Species TSN 207312 (Pseudacris maculata). Photo by Jeff LeClere.
(Becoming a Naturalist, part 7)
Finding frogsong is my springtime wont. In my world, boreal chorus frogs start to sing before the vernal equinox and sing through the summer solstice and beyond. Humboldt’s “world-directing chorus” is closer to home for me; my muses prefer wetlands to mountaintops and midges to ambrosia. Pseudacris maculata is my slimy Sappho.
Following Thoreau’s journals is another wont. I’m curious about his musings as they correspond to mine. And while I find much of his writing contrived and constructed, his journal entries seem more candid. And he had an ear for members of the order Anura. On May 21st, 1851, he wrote:
I have heard now within a few days the peculiar dreaming sound of the frogs which belongs to summer, –their midsummer night’s dream…. The frog eyed the heavens from his marsh, until his mind was filled with visions, and saw more than belongs to this fenny earth.
Thoreau’s access to the dreams and visions of frogs may have been enhanced by drugs. A few days prior, he had all of his teeth pulled. Thoreau’s dentist used an experimental anesthetic that took him “to a greater space than you have ever travelled.” Though he saw the medicinal and recreational potential of this newly-invented “ether,” he deemed it only useful for those who could not be transported by thought, meditation, or sauntering. And by frogs:
When they peep, the loose wrinkled skin of the throat is swelled up into a globular bubble; very large and transparent and quite round, except on the throat side, behind which their little heads are lost, mere protuberances on the side of this sphere; and the peeping wholly absorbs them; their mouths shut, or apparently so. (May 1st, 1852)

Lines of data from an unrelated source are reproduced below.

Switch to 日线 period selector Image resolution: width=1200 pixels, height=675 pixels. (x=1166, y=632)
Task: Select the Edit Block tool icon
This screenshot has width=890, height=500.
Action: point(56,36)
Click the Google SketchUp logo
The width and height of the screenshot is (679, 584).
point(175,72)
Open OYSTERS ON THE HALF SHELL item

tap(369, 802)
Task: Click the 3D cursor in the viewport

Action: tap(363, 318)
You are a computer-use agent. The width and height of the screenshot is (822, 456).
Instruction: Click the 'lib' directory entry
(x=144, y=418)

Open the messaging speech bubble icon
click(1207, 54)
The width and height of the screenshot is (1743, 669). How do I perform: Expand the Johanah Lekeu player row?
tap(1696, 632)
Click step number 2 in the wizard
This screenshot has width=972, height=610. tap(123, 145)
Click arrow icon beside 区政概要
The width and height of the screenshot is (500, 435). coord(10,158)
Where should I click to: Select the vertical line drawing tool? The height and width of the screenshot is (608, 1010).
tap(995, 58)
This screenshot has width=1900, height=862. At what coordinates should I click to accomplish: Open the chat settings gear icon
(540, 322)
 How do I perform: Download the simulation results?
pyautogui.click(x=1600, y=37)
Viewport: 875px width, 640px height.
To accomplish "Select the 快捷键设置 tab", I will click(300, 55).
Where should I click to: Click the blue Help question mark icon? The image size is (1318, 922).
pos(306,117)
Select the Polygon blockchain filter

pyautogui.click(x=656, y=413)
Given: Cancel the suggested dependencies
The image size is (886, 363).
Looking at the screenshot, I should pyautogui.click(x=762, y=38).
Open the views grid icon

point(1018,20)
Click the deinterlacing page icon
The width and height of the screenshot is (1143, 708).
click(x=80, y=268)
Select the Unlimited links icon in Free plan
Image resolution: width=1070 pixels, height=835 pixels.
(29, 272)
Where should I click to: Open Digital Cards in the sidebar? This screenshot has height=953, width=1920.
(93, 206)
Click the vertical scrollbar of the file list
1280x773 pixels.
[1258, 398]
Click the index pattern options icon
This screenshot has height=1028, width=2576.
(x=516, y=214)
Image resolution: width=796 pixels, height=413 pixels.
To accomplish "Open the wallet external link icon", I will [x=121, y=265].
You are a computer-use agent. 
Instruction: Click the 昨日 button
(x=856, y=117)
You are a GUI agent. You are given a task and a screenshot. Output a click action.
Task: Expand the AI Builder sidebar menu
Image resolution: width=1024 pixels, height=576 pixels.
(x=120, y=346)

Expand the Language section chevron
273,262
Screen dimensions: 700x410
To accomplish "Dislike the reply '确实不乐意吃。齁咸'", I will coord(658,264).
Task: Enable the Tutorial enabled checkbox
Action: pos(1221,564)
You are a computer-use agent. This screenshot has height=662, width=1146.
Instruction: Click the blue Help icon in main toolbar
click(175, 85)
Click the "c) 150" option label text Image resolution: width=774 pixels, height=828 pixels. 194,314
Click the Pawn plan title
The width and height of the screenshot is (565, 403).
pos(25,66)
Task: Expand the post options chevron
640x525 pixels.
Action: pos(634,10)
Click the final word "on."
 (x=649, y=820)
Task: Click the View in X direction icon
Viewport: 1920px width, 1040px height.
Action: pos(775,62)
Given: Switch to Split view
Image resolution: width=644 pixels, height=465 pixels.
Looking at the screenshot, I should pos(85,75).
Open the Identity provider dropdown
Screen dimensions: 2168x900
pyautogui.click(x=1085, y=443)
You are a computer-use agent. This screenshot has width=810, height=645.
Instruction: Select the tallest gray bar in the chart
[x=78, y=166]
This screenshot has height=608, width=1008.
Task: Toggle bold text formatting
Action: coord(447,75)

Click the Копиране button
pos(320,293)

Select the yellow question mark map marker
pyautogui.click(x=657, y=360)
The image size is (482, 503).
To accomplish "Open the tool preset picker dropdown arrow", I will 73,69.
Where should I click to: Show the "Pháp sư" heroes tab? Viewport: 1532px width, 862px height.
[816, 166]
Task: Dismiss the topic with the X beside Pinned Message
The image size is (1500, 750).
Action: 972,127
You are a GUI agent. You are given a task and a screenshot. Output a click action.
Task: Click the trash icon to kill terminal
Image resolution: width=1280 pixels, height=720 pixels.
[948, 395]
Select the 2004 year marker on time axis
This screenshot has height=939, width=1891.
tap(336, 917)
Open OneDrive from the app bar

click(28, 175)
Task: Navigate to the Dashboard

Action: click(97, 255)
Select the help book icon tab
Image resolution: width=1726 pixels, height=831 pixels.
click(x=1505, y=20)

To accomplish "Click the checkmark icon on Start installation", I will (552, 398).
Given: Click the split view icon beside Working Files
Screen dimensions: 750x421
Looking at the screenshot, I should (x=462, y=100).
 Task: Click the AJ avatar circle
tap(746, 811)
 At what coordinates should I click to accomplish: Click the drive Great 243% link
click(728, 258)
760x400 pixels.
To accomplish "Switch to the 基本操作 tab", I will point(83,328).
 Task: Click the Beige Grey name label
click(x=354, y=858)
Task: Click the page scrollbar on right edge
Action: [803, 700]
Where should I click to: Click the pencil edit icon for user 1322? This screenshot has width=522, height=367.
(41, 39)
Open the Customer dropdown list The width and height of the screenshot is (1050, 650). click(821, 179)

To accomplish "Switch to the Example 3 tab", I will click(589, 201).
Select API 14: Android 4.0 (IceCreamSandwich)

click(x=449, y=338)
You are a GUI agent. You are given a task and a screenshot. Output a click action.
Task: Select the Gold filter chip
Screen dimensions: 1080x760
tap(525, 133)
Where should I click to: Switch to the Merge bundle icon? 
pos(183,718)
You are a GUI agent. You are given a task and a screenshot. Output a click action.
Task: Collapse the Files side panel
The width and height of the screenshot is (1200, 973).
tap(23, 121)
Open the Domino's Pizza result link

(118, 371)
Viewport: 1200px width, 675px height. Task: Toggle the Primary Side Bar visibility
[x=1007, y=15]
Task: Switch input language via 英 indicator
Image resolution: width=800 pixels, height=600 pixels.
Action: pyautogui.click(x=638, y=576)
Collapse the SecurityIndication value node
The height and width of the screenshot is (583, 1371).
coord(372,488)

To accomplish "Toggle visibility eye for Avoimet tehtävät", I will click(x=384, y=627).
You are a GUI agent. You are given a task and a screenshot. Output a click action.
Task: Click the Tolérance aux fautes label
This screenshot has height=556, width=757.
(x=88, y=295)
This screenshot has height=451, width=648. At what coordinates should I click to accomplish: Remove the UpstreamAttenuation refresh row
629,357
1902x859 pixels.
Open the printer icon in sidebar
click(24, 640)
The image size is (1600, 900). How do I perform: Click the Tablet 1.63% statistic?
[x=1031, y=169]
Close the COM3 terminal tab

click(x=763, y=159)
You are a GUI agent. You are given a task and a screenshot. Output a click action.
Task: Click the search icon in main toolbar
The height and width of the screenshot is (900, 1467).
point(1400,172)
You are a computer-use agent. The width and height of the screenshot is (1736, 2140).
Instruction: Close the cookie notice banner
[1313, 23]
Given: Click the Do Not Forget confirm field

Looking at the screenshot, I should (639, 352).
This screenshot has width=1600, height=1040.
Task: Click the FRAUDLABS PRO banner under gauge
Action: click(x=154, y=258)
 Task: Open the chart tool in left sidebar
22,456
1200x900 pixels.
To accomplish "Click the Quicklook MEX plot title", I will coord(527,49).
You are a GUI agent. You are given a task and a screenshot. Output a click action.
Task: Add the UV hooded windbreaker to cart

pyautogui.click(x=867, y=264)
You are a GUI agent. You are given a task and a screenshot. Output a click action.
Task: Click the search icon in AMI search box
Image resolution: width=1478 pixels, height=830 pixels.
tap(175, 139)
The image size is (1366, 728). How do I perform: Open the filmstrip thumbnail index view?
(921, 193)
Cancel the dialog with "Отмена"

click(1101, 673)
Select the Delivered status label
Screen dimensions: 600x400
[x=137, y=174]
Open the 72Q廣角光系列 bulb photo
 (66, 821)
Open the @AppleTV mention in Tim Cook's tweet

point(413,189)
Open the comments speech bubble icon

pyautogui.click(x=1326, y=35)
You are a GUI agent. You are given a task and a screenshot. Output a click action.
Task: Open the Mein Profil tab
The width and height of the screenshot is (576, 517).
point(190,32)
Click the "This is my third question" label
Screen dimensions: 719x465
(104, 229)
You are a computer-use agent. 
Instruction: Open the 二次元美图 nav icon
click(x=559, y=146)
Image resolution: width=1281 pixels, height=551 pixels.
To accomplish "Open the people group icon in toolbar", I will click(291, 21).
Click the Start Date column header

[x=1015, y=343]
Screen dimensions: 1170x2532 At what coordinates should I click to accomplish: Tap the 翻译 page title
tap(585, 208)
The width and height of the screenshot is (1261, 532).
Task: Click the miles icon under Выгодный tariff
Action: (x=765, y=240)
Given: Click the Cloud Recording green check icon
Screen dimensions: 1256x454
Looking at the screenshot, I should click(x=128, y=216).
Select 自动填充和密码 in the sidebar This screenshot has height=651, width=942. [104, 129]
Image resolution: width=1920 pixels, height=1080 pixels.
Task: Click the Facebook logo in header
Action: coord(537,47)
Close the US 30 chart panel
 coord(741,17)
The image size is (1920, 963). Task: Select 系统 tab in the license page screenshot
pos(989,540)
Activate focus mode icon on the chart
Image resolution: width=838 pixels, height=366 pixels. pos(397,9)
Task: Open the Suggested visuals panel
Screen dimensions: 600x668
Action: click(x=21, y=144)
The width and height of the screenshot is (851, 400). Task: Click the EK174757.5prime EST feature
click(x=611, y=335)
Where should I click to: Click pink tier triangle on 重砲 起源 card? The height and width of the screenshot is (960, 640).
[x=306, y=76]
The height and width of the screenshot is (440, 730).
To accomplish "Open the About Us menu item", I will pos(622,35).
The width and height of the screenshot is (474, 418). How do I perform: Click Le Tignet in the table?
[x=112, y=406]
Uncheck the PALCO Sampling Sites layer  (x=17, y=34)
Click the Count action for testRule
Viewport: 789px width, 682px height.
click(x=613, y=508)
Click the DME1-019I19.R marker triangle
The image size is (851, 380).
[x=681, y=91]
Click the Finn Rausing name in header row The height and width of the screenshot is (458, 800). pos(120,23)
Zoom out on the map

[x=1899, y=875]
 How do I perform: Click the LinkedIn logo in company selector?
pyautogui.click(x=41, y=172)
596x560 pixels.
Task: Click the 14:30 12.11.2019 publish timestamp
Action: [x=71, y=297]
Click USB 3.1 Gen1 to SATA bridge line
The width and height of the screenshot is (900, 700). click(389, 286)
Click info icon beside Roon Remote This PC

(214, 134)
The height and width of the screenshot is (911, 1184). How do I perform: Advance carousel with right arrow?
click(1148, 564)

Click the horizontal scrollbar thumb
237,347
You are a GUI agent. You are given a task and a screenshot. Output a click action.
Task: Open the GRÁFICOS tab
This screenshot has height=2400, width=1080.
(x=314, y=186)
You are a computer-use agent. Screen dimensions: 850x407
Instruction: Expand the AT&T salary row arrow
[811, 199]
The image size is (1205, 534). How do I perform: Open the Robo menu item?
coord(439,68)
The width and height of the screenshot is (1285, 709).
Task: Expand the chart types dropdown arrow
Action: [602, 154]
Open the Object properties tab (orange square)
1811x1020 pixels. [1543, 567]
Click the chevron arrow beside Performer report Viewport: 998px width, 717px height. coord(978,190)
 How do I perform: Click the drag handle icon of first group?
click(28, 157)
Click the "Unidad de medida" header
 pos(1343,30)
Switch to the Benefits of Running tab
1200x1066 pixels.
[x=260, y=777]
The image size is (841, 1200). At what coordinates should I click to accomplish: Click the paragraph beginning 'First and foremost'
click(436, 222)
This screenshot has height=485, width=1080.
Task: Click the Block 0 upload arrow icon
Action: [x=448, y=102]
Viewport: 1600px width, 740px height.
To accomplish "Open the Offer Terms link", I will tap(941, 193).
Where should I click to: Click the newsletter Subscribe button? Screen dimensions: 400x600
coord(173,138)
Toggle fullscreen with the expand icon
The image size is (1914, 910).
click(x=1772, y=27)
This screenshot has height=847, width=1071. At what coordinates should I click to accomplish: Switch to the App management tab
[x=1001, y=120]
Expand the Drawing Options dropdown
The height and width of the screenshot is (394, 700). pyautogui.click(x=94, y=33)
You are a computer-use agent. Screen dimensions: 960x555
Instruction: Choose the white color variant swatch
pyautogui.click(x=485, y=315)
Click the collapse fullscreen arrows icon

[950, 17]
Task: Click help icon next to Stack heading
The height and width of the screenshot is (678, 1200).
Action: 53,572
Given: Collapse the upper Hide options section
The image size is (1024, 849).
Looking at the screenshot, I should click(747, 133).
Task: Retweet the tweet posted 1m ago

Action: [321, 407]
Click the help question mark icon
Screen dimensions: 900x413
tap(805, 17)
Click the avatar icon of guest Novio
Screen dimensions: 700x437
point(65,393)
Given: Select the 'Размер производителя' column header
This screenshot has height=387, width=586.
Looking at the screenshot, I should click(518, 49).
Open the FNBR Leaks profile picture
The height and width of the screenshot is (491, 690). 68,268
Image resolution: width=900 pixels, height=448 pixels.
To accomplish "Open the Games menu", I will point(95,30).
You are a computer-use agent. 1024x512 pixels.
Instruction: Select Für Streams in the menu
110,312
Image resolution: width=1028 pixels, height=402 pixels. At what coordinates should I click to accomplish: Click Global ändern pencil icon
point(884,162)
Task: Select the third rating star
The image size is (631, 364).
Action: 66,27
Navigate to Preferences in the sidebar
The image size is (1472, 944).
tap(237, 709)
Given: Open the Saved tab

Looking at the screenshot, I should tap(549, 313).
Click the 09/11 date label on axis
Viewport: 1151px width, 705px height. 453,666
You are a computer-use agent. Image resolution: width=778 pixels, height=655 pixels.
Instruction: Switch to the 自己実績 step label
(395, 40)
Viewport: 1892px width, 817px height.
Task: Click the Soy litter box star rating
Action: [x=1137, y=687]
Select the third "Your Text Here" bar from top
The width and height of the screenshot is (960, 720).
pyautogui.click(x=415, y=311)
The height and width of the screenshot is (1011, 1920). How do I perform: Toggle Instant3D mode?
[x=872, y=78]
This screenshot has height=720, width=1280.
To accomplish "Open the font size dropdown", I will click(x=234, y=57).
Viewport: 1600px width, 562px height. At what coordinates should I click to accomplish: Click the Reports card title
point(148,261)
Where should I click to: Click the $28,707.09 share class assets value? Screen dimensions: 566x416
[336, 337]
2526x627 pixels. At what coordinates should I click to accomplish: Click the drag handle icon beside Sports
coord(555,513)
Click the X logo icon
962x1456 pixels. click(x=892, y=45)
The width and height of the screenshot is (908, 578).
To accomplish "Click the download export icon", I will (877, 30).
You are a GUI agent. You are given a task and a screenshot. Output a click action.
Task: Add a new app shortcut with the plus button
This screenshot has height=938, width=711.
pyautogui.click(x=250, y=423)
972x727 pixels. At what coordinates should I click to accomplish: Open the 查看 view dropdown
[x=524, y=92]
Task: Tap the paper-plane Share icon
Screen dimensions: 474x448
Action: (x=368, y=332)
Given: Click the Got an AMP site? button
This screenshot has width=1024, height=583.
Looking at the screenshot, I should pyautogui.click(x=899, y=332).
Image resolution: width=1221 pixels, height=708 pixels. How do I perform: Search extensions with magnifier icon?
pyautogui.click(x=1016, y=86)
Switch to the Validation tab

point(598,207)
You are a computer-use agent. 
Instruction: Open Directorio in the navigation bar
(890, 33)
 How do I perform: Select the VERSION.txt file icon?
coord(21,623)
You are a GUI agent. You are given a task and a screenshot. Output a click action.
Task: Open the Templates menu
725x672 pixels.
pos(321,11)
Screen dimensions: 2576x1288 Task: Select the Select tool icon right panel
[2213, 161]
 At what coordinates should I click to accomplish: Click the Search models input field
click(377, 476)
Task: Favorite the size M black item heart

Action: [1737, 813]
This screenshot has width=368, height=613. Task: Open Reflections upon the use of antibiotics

Thoreau identified his chorus frog as “Hylodes Pickeringii,” coined by John Edwards Holbrook in his 1839 North American Herpetology. The Integrated Taxonomic Information System identifies it as Species TSN 776303 and sanctions the binomial Pseudacris crucifer. This is the name assigned by German explorer Prince Maximilian in 1838. My local chorus frog had already been discovered and named Chorophilis septentrionalis when Maximilian passed by here on his 1837 travels up the Missouri River. It was renamed Pseudacris maculata in 1850 by Thoreau’s friend Louis Agassiz.
The native peoples whom the prince encountered along the Missouri had their own names for these little frogs and knew them better than anyone ever will. But the true nature of this frog, like all frogs, can’t be named or catalogued. We can learn binomial nomenclature and native names and memorize mating calls, but until the vernal chorus rattles our eardrums and resonates in our sternums and vibrates our feathery souls like breeze on a web, we will have only historical names, serial numbers, and digital files. By song they reveal themselves and unleash a blast of fertility. A frog is a song made flesh and can only be known by experience. The sonic spheres they create are entered by muddy stealth through fragrant muck, slippery with love.
Like his ballooning peepers, Thoreau lost his little head in a globular bubble of song. That’s what I want from my frogs.